ABOUT THIS TASK: Your copy of the data should match it exactly, except that the pictures are gone.

DATA FOR ANALYSIS:
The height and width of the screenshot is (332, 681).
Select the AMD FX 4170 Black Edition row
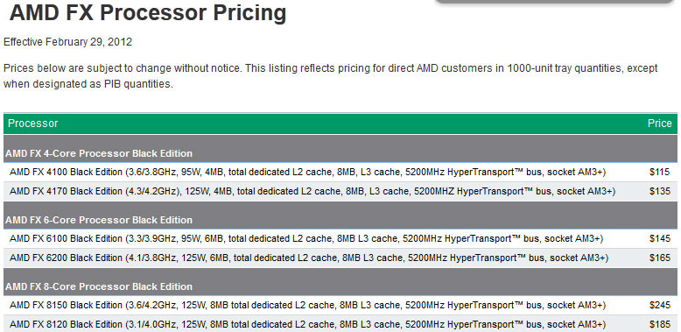(341, 191)
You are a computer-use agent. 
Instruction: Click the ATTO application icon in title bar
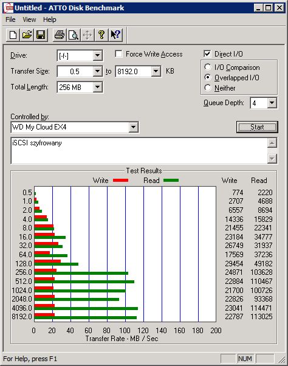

EXPECTED ANSWER:
The height and width of the screenshot is (332, 681).
Select the AMD FX 4170 Black Edition row
(341, 191)
You are a computer-use agent. 
Instruction: Click the ATTO application icon in title bar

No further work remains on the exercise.